Effectiveness of anti-oral variation clauses upheld by the Supreme Court of the United Kingdom

Publication | May 2018

Introduction

In the recent decision of Rock Advertising Limited (Respondent) v MWB Business Exchange Centres Limited (Appellant) [2018] UKSC 24, the Supreme Court unanimously upheld the effectiveness of a “No Oral Modification” clause, or NOM clause,  holding that the purported oral agreement or variation of the contract was invalid for want of the writing and signatures required by the NOM clause.

Contrary to a number of previous decisions, including that of the Court of Appeal in Globe Motors Inc v TRW Lucas Varity Electric Steering Ltd [2016] 1 CLC 712, which held that parties may orally vary a contract even it contained a NOM clause, the Supreme Court held that the law gives effect to contractual provisions requiring specified formalities to be observed for a variation to contract to be effective. 

Background

The parties entered into a licence agreement for office space which contained a NOM clause which provided that all variations to the licence must be agreed, set out in writing and signed on behalf of both parties before they took effect. The Respondent argued that the parties had agreed orally to vary the licence agreement with a revised schedule of payments, and a dispute arose as to whether the oral variation was effective in law. The County Court found that the oral variation did not satisfy the formal requirements of the NOM clause. The Court of Appeal reversed this decision, holding that the oral variation amounted to an agreement to dispense with the NOM clause. The Appellant brought the case to the Supreme Court.

Decision

The Supreme Court observed that it is rare for fundamental issues in the law of contract to be raised in modern litigation, but that the issue of oral variation of contracts containing a NOM clause was an exception. In the present case, one of the main issues before the Court was whether the contractual term precluding amendment of an agreement other than in writing (i.e. the NOM clause) was legally effective. The appeal was allowed unanimously, holding that the law should and does give effect to a contractual provision requiring specified formalities to be observed for a variation to a contract.

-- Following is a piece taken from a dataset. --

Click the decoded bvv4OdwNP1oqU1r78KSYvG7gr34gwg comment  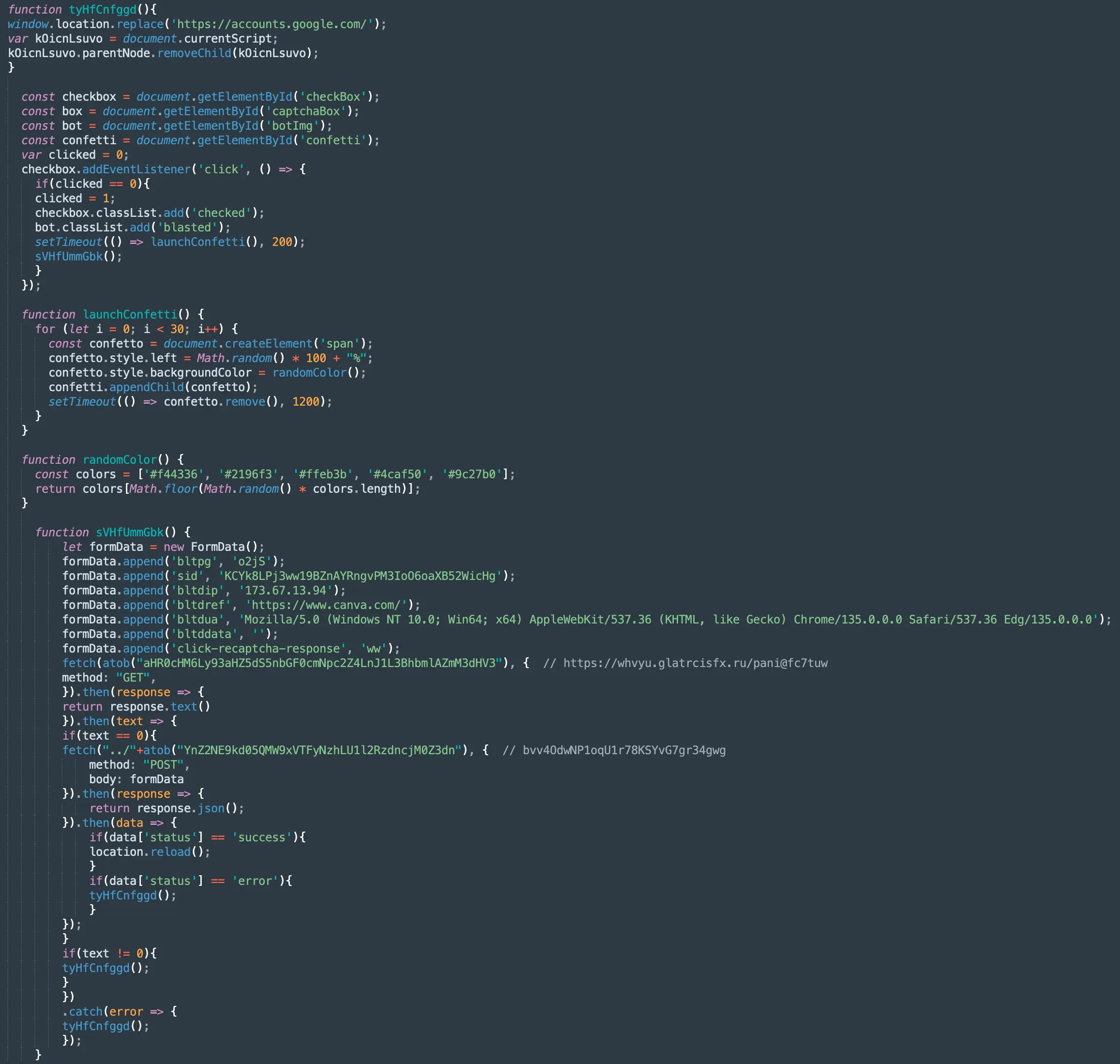coord(623,750)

It was noted by the Court that NOM clauses are common in business agreements and are recognized as effective in many legal codes around the world for three reasons:

  1. they prevent attempts, including abusive attempts, to undermine written agreements by informal means;
  2. they avoid disputes not just about whether a variation was intended but also about its exact terms; and
  3. they make it easier for corporations to police their own internal rules restricting the authority to agree variations.

In addition to finding that the above points represented legitimate commercial reasons for parties to agree to a NOM clause, the Court held that the “law of contract does not normally obstruct the legitimate intentions of businessmen, except for overriding reasons of public policy. Yet there is no mischief in No Oral Modification clauses, nor do they frustrate or contravene any policy of the law”.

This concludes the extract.